Tooth belts are good for smaller pulleys cuz they flex easier. Kevlar is for less wear


Noma 10/29
Cub cadet 5/26 conv to 8/26
Toro 8/24
Husqvarna st230p


----------



## Cujoe_da_man (Dec 23, 2017)

e.fisher26 said:


> Tooth belts are good for smaller pulleys cuz they flex easier. Kevlar is for less wear
> 
> 
> Noma 10/29
> ...



That was kinda my thinking, just wondering if paying the extra for a kevlar belt is worth it because I'm only running the thing a handful of days through the year.


----------



## RedOctobyr (Mar 2, 2014)

Personally, I'd probably go Kevlar, though I don't know the price difference. But if the non-Kevlar belt is too weak, you know it's going to choose to break during the heavy storm, when you don't want to be shoveling. 
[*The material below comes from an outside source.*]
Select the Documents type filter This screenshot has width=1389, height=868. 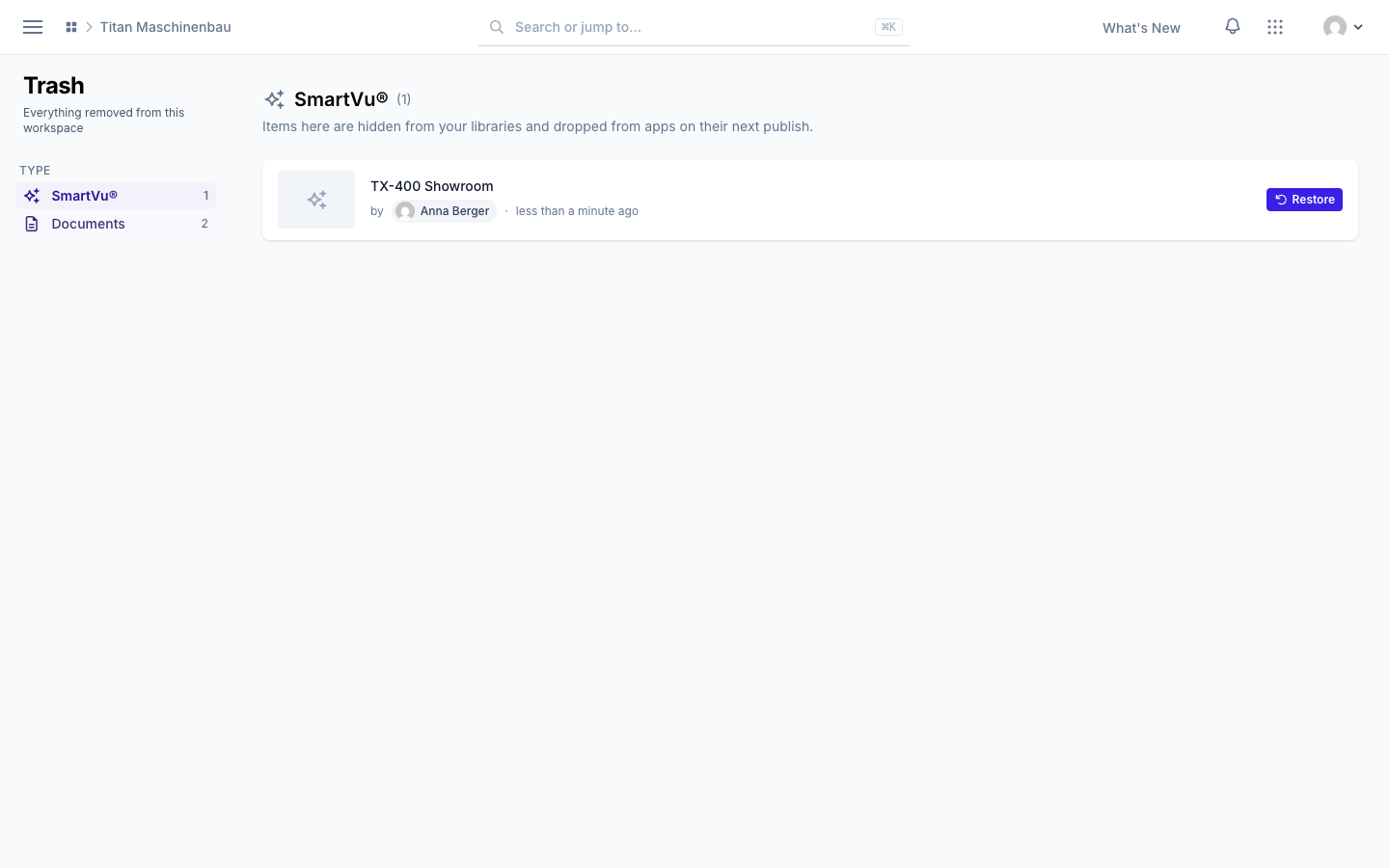(x=116, y=224)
Going for a weaker part in a critical power-transmission part feels like asking for trouble, to me.


----------



## e.fisher26 (Nov 6, 2016)

At tractor supply the regular belts are $5-7ish, Kevlar are $13ish


Noma 10/29
Cub cadet 5/26 conv to 8/26
Toro 8/24
Husqvarna st230p


----------



## skutflut (Oct 16, 2015)

Make sure whatever belt you get is rated for power equipment. Automotive type fan belts are not suited for snowblowers, mowers etc.


----------